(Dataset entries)
════════════════
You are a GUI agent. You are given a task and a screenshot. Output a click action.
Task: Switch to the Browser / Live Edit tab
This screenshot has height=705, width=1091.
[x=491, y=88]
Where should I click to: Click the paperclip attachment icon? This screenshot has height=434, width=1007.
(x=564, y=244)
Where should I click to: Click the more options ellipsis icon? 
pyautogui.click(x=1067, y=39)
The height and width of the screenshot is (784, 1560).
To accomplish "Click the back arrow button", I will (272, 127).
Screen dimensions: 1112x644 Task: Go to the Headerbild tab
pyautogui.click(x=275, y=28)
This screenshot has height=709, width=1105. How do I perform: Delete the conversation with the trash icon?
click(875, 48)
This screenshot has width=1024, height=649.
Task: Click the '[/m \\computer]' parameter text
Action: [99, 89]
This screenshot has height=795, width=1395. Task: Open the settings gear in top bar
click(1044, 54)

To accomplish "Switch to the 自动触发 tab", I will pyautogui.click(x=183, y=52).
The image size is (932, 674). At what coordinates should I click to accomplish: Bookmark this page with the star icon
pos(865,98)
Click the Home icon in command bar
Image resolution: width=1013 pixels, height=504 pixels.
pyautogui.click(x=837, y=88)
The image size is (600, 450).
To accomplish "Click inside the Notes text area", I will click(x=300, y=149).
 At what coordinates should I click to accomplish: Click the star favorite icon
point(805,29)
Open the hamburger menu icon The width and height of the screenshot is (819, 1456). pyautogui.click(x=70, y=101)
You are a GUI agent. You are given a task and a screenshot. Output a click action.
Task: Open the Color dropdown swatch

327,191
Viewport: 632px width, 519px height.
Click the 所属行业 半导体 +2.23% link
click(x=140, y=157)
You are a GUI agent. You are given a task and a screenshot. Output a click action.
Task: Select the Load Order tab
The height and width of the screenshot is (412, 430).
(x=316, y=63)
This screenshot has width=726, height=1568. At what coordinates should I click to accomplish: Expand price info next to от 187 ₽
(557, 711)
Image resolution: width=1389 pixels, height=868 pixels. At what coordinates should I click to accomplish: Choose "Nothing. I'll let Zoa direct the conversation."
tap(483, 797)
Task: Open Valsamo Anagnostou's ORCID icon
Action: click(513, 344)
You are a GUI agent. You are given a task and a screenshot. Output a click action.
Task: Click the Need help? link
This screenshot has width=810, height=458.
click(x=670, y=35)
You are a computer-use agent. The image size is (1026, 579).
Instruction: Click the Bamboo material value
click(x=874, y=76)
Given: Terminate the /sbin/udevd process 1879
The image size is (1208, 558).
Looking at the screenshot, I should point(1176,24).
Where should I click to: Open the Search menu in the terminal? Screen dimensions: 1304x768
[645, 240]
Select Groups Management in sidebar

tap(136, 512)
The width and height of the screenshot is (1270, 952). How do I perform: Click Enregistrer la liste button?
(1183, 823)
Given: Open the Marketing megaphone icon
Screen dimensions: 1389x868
════════════════
Give again, word for word, every line from the one holding "This screenshot has width=726, height=1568." to the end of the data.

### RESPONSE BOX
This screenshot has width=726, height=1568. At what coordinates should I click to accomplish: Expand price info next to от 187 ₽
(557, 711)
Image resolution: width=1389 pixels, height=868 pixels. At what coordinates should I click to accomplish: Choose "Nothing. I'll let Zoa direct the conversation."
tap(483, 797)
Task: Open Valsamo Anagnostou's ORCID icon
Action: click(513, 344)
You are a GUI agent. You are given a task and a screenshot. Output a click action.
Task: Click the Need help? link
This screenshot has width=810, height=458.
click(x=670, y=35)
You are a computer-use agent. The image size is (1026, 579).
Instruction: Click the Bamboo material value
click(x=874, y=76)
Given: Terminate the /sbin/udevd process 1879
The image size is (1208, 558).
Looking at the screenshot, I should point(1176,24).
Where should I click to: Open the Search menu in the terminal? Screen dimensions: 1304x768
[645, 240]
Select Groups Management in sidebar

tap(136, 512)
The width and height of the screenshot is (1270, 952). How do I perform: Click Enregistrer la liste button?
(1183, 823)
Given: Open the Marketing megaphone icon
Screen dimensions: 1389x868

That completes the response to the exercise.